▸ Exercise objective
Only the lines from the beginning of the data below through the line containing "Task: Open the Custom dropdown in Attributes" belong in the response, each copied exactly.

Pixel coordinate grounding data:
'''
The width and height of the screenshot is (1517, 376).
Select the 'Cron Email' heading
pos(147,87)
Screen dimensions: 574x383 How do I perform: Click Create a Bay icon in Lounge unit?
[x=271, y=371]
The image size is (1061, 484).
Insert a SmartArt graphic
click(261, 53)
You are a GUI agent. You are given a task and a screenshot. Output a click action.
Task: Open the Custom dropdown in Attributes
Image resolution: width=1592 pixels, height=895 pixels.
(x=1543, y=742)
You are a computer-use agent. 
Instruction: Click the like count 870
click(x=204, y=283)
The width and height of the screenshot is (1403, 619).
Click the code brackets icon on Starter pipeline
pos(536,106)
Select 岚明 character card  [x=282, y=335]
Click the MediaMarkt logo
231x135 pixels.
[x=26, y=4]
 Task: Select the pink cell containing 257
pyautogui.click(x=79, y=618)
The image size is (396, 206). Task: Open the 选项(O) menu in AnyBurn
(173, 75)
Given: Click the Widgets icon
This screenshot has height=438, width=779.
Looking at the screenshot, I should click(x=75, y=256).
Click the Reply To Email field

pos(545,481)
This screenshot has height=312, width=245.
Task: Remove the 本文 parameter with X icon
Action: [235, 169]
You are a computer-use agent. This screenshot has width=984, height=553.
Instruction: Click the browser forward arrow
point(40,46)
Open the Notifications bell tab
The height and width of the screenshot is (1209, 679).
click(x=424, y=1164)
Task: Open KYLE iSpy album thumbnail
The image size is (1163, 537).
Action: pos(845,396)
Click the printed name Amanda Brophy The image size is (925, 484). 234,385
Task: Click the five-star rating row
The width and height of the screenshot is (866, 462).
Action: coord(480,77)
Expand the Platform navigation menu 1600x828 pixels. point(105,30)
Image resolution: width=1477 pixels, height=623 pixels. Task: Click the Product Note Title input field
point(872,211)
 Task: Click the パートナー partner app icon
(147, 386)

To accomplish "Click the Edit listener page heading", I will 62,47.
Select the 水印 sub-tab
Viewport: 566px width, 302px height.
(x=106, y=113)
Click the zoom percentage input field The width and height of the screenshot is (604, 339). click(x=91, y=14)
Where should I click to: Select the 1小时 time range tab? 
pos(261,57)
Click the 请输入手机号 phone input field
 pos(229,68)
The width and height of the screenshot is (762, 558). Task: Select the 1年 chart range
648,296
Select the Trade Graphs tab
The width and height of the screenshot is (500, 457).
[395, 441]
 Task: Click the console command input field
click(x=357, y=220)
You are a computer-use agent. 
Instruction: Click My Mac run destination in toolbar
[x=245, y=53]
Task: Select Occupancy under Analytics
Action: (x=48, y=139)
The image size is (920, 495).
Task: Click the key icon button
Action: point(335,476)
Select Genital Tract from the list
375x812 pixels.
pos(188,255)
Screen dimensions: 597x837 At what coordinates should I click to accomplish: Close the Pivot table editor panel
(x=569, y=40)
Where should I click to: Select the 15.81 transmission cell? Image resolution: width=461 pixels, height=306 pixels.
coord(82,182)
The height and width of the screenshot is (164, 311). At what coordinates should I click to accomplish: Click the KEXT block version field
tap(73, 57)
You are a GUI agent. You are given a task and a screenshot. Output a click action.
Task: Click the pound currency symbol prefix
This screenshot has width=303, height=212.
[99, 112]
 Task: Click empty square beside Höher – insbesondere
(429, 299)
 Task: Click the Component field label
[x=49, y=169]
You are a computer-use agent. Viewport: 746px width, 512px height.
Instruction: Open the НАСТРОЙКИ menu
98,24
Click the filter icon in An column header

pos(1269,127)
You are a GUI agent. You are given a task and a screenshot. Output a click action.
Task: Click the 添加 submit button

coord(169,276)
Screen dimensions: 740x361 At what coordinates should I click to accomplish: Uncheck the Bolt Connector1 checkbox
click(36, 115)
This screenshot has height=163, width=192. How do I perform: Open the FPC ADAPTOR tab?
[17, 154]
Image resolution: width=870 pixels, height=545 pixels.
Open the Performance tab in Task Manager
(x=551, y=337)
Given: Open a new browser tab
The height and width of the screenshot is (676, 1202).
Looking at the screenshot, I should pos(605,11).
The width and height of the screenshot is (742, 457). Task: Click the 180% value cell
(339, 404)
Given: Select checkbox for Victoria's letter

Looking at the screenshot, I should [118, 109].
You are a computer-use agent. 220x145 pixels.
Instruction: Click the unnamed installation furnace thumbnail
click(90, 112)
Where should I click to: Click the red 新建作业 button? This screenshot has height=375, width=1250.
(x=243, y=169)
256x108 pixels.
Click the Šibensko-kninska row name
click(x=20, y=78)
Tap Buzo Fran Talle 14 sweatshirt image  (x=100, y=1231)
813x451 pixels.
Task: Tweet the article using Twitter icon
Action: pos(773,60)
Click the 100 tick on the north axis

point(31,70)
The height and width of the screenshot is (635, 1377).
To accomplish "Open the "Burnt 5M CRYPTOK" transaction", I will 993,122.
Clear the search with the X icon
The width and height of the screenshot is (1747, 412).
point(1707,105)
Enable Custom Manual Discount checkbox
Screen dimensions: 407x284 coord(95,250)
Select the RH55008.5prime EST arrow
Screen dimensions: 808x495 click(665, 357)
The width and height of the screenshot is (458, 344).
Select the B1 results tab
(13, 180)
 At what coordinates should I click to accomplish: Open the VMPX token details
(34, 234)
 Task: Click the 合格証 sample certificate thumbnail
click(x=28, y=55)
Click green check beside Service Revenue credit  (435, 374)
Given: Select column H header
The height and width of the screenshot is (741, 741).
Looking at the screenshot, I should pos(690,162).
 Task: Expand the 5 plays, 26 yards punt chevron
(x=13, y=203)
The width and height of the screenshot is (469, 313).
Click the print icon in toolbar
'''
▸ Written solution
The width and height of the screenshot is (1517, 376).
Select the 'Cron Email' heading
pos(147,87)
Screen dimensions: 574x383 How do I perform: Click Create a Bay icon in Lounge unit?
[x=271, y=371]
The image size is (1061, 484).
Insert a SmartArt graphic
click(261, 53)
You are a GUI agent. You are given a task and a screenshot. Output a click action.
Task: Open the Custom dropdown in Attributes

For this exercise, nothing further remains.